In 2008 Clay Aiken made his Broadway debut in "Monty Python's Spamalot." Fantasia Barrino did a stint as Celie in "The Color Purple." Even "AI" castoff Frenchie Davis turned rejection into a stage career in "Rent" and "Dreamgirls." Now Season 5 winner Taylor Hicks is taking his turn as "Grease's" Teen Angel, the role Frankie Avalon made famous in the 1978 movie.
"I'd been offered roles before I took the Teen Angel role, but I really wanted a role where I could get my feet wet in acting and theater instead of diving right in. I wanted a smaller role," says Hicks, 33. Unlike many of his fellow former "Idol" contestants who revel in Show Tune night, Hicks didn't have any musical theater experience. "I was always a musician and playing, but never did theater."

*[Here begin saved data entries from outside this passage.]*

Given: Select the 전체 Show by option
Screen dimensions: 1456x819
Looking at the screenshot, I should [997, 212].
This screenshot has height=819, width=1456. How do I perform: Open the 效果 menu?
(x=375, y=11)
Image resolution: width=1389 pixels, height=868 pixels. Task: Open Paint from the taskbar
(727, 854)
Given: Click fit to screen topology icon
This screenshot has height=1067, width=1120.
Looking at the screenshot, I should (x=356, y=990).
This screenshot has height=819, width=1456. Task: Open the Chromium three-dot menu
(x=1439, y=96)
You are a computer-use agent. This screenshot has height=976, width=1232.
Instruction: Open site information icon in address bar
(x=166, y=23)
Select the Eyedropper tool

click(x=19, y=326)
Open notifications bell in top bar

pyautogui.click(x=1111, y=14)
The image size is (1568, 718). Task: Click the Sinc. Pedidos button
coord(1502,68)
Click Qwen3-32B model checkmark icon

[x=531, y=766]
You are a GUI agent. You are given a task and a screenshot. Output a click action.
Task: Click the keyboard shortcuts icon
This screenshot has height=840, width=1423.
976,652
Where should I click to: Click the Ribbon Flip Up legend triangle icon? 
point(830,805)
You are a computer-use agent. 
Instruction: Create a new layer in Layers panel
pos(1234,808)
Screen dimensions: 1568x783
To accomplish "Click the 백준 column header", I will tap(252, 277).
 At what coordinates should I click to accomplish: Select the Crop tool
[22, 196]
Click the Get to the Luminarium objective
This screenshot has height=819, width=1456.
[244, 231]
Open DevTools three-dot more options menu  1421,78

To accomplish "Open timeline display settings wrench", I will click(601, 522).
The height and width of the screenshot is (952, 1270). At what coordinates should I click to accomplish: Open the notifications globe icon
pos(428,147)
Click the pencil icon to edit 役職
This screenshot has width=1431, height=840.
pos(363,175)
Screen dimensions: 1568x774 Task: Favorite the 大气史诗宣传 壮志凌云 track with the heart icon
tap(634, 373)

It isn't such a stretch from performing with a band.
"It's very interesting how similar it is. Playing off a musician and acting with someone is the same. You just use personality," he says. "I've had a blast with it."
The latest revival, which mixes music from the stage musical and the Olivia Newton-John/John Travolta film, also stars another reality TV vet. Lauren Ashley Zakrin was a finalist on MTV's "Legally Blonde The Musical: The Search for Elle Woods" and became the lead's understudy on "Legally Blonde's" first national tour. She plays Sandy in "Grease" when it kicks off its Charlotte run Tuesday (the show runs through Dec. 6).
Hicks may be crooning "Beauty School Dropout" until his current run in "Grease" ends in June, but he's not abandoning his career as a singer-songwriter. In March he released his latest album, "The Distance," on his own label, Modern Whomp.
"I'm also doing a song from my record in the encore of 'Grease.' Fans get to experience me as a singer-songwriter," he said.
There may not be a better role for Hicks than that of old school soul crooner. He's been playing one as leader of the Soul Patrol since "Idol." Even on "The Distance" he's quick to point out classic touches like subtle saxophone subtones where you can hear the horn player take breaths between notes.
"I definitely want to try to keep the lost art alive as much as possible. One of the ways I can do that is to implement the idea of a lost technique in my music and then talk about it. People who are of the average ear can experience it," he explains.
That's not to say he doesn't appreciate the convenience and speed of technology. "I enjoy new techniques of recording. You can record anywhere. I think as much art that is lost (with technology), there's just as much art gained. It's just a new form."